## Recorded data
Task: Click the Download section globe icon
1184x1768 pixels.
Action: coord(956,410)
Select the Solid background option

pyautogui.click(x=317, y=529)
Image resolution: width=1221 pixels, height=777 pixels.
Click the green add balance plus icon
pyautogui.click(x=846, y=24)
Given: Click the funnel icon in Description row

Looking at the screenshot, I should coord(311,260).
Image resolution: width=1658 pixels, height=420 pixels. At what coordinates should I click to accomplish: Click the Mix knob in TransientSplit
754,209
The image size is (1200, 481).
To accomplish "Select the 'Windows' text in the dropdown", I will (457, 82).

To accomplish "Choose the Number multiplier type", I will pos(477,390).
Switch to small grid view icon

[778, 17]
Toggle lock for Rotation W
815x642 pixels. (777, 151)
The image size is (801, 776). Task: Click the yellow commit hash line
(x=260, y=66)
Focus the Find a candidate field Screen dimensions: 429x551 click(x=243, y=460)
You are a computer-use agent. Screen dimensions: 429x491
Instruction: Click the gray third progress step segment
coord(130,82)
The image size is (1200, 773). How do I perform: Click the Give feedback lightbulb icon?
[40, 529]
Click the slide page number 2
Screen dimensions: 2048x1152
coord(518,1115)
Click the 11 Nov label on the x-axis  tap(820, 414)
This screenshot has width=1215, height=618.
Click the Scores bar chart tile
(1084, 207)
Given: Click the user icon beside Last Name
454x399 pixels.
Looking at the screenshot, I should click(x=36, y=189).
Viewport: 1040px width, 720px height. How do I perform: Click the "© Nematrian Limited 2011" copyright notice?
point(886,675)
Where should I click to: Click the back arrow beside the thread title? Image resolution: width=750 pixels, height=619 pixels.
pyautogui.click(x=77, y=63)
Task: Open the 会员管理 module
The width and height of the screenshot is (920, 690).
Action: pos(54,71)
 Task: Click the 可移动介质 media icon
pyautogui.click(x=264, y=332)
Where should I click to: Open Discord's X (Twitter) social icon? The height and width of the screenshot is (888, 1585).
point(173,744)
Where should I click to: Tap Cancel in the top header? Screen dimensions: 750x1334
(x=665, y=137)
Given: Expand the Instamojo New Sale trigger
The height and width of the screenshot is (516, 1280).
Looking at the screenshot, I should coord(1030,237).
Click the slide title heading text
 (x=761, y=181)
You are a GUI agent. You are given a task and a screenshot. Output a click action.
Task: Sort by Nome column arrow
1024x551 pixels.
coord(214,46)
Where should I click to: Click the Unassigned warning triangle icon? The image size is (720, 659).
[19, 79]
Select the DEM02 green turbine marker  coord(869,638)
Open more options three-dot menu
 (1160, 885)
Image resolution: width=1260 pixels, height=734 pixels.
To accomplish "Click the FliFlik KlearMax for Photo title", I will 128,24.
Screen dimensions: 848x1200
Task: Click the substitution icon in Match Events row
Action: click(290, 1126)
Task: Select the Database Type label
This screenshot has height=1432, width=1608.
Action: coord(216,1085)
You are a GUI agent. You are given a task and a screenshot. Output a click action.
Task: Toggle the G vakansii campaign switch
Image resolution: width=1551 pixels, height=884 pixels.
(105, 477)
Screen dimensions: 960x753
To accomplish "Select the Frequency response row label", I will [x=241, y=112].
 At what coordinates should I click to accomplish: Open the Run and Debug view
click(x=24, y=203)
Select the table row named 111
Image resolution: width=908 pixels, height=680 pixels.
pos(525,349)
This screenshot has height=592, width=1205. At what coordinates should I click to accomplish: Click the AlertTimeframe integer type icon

## How to complete this task
Please repeat the material exactly as it appears above.

## Answer for this exercise
Task: Click the Download section globe icon
1184x1768 pixels.
Action: coord(956,410)
Select the Solid background option

pyautogui.click(x=317, y=529)
Image resolution: width=1221 pixels, height=777 pixels.
Click the green add balance plus icon
pyautogui.click(x=846, y=24)
Given: Click the funnel icon in Description row

Looking at the screenshot, I should coord(311,260).
Image resolution: width=1658 pixels, height=420 pixels. At what coordinates should I click to accomplish: Click the Mix knob in TransientSplit
754,209
The image size is (1200, 481).
To accomplish "Select the 'Windows' text in the dropdown", I will (457, 82).

To accomplish "Choose the Number multiplier type", I will pos(477,390).
Switch to small grid view icon

[778, 17]
Toggle lock for Rotation W
815x642 pixels. (777, 151)
The image size is (801, 776). Task: Click the yellow commit hash line
(x=260, y=66)
Focus the Find a candidate field Screen dimensions: 429x551 click(x=243, y=460)
You are a computer-use agent. Screen dimensions: 429x491
Instruction: Click the gray third progress step segment
coord(130,82)
The image size is (1200, 773). How do I perform: Click the Give feedback lightbulb icon?
[40, 529]
Click the slide page number 2
Screen dimensions: 2048x1152
coord(518,1115)
Click the 11 Nov label on the x-axis  tap(820, 414)
This screenshot has width=1215, height=618.
Click the Scores bar chart tile
(1084, 207)
Given: Click the user icon beside Last Name
454x399 pixels.
Looking at the screenshot, I should click(x=36, y=189).
Viewport: 1040px width, 720px height. How do I perform: Click the "© Nematrian Limited 2011" copyright notice?
point(886,675)
Where should I click to: Click the back arrow beside the thread title? Image resolution: width=750 pixels, height=619 pixels.
pyautogui.click(x=77, y=63)
Task: Open the 会员管理 module
The width and height of the screenshot is (920, 690).
Action: pos(54,71)
 Task: Click the 可移动介质 media icon
pyautogui.click(x=264, y=332)
Where should I click to: Open Discord's X (Twitter) social icon? The height and width of the screenshot is (888, 1585).
point(173,744)
Where should I click to: Tap Cancel in the top header? Screen dimensions: 750x1334
(x=665, y=137)
Given: Expand the Instamojo New Sale trigger
The height and width of the screenshot is (516, 1280).
Looking at the screenshot, I should coord(1030,237).
Click the slide title heading text
 (x=761, y=181)
You are a GUI agent. You are given a task and a screenshot. Output a click action.
Task: Sort by Nome column arrow
1024x551 pixels.
coord(214,46)
Where should I click to: Click the Unassigned warning triangle icon? The image size is (720, 659).
[19, 79]
Select the DEM02 green turbine marker  coord(869,638)
Open more options three-dot menu
 (1160, 885)
Image resolution: width=1260 pixels, height=734 pixels.
To accomplish "Click the FliFlik KlearMax for Photo title", I will 128,24.
Screen dimensions: 848x1200
Task: Click the substitution icon in Match Events row
Action: click(290, 1126)
Task: Select the Database Type label
This screenshot has height=1432, width=1608.
Action: coord(216,1085)
You are a GUI agent. You are given a task and a screenshot. Output a click action.
Task: Toggle the G vakansii campaign switch
Image resolution: width=1551 pixels, height=884 pixels.
(105, 477)
Screen dimensions: 960x753
To accomplish "Select the Frequency response row label", I will [x=241, y=112].
 At what coordinates should I click to accomplish: Open the Run and Debug view
click(x=24, y=203)
Select the table row named 111
Image resolution: width=908 pixels, height=680 pixels.
pos(525,349)
This screenshot has height=592, width=1205. At what coordinates should I click to accomplish: Click the AlertTimeframe integer type icon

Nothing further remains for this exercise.